2020年6月12日
10年近く前のことになるが、南西フランスを巡る旅で、ピレネー山脈の麓(近くの名の知れた町と言えば「ナルボンヌ」だが、さらに、そこから約30㎞離れた)決して交通の便が良いとは言えない「フォンジュンクースト村」にある、2010年、初めて3ツ星をとったレストラン「オーベルジュ・デュ・ヴユー・ピュイ / Auberge du Vieux Puits」を訪ねた。
シェフ“ジル・グーション”のスタートは、なんとフランス国鉄食堂の見習い。そして、とうとう3ツ星レストランのシェフに這い上がった。
最近では頻繁に耳にする地産地消の草分け的存在、この地ならではの食材を取り入れた優しい料理を出すのが特徴。
レストランの名前の由来は、入ってすぐ左手にある井戸。

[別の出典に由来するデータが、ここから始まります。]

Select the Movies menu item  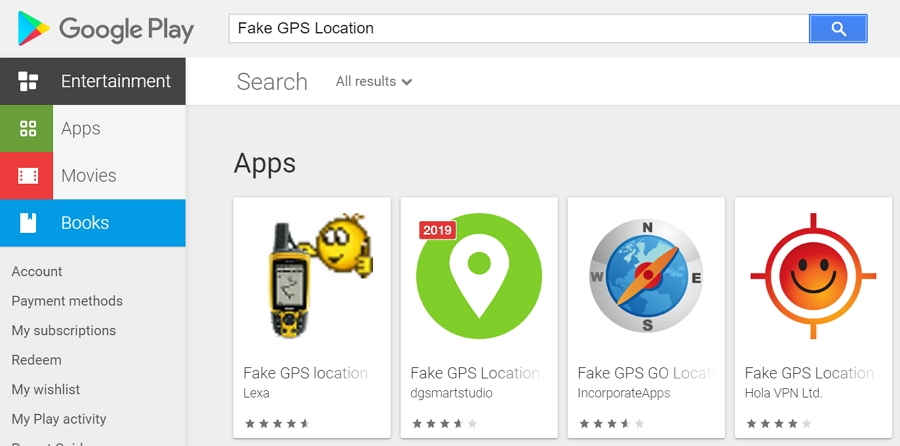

この井戸がガラス張りになって、底がみえるようになっている。
レストラン名「Auberge du Vieux Puits」は“古い井戸の旅籠”という意味なのだ。
なぜか3ツ星レストランは、遠く、辺鄙なところに多く、到着するまでに長い道のりになることが多い。
だから秘境のレストランになるわけであるが、ここもその一つ。
しかし、一度訪ねると、また再来を約束してしまうのは、どうしてだろうか?
初めての訪問から、すでに10年が過ぎようとしているが、この間3ツ星を維持しているのは、まさに偉業と言えよう。

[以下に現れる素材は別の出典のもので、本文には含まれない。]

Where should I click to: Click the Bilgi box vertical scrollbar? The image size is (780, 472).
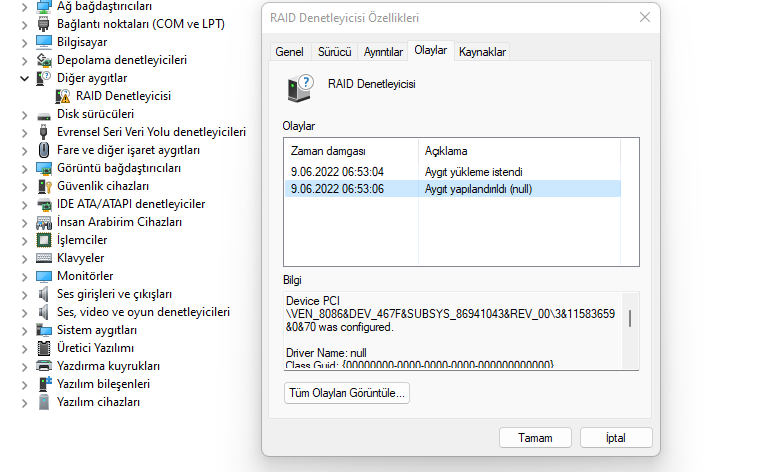630,319
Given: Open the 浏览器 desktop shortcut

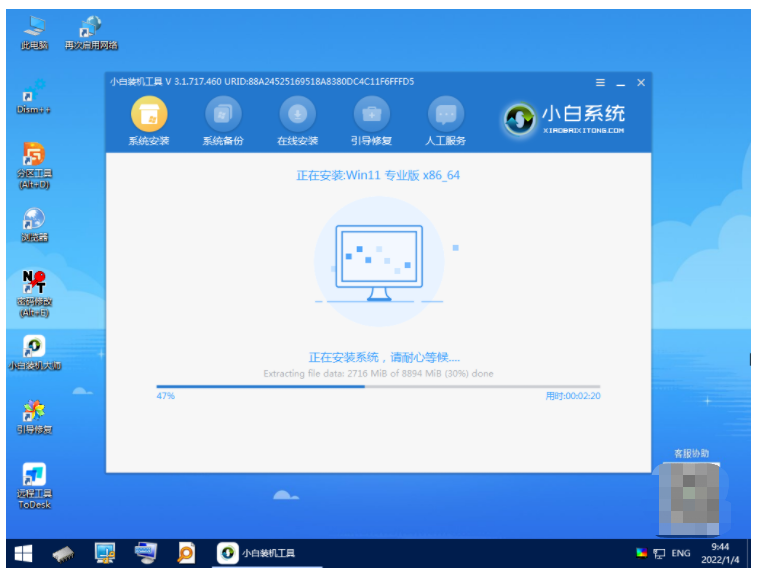Looking at the screenshot, I should click(33, 224).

たどり着くまでにどんなに時間がかかっても、期待がどんどん膨らんでも、それに応えてくれるだけのものを、必ず提供してくれる。
どうしても、そして何度でも足を運びたくなる料理がそこにあるからだ。
COVID-19 と共存して生活してなければいけないこれから、食スタイルも変わってくるかもしれない。

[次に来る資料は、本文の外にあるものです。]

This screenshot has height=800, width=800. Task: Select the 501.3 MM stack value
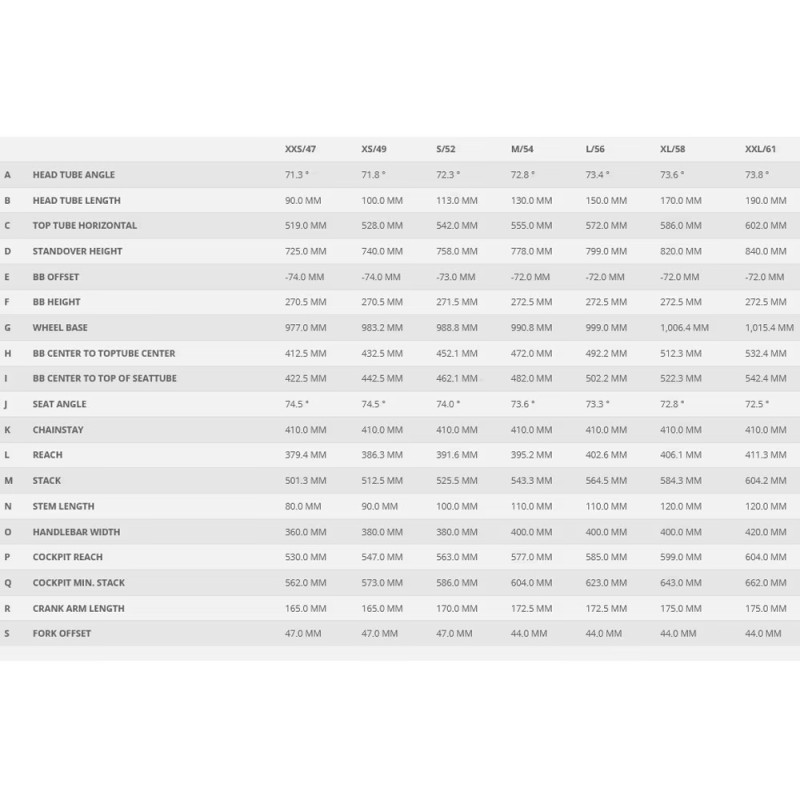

星の数に拘るのではなく、求める価値があればこそ、人はそこに足を運ぶことになる。
尚、このレストランは名前の通り、オーベルジュだから宿泊も可能だ。
8部屋と非常に限られた部屋数なので、特にディナーの場合はレストランの予約と同時に部屋も予約した方がよい。
但し、ここの部屋の予約がとれなくても300メートルほど離れた所に系列ホテルで
“LA MAISON DES CHEFS”(6部屋のみ)もある。
今回は、ランチの訪問であったが、次回は、時間をとってディナーもとってみたい。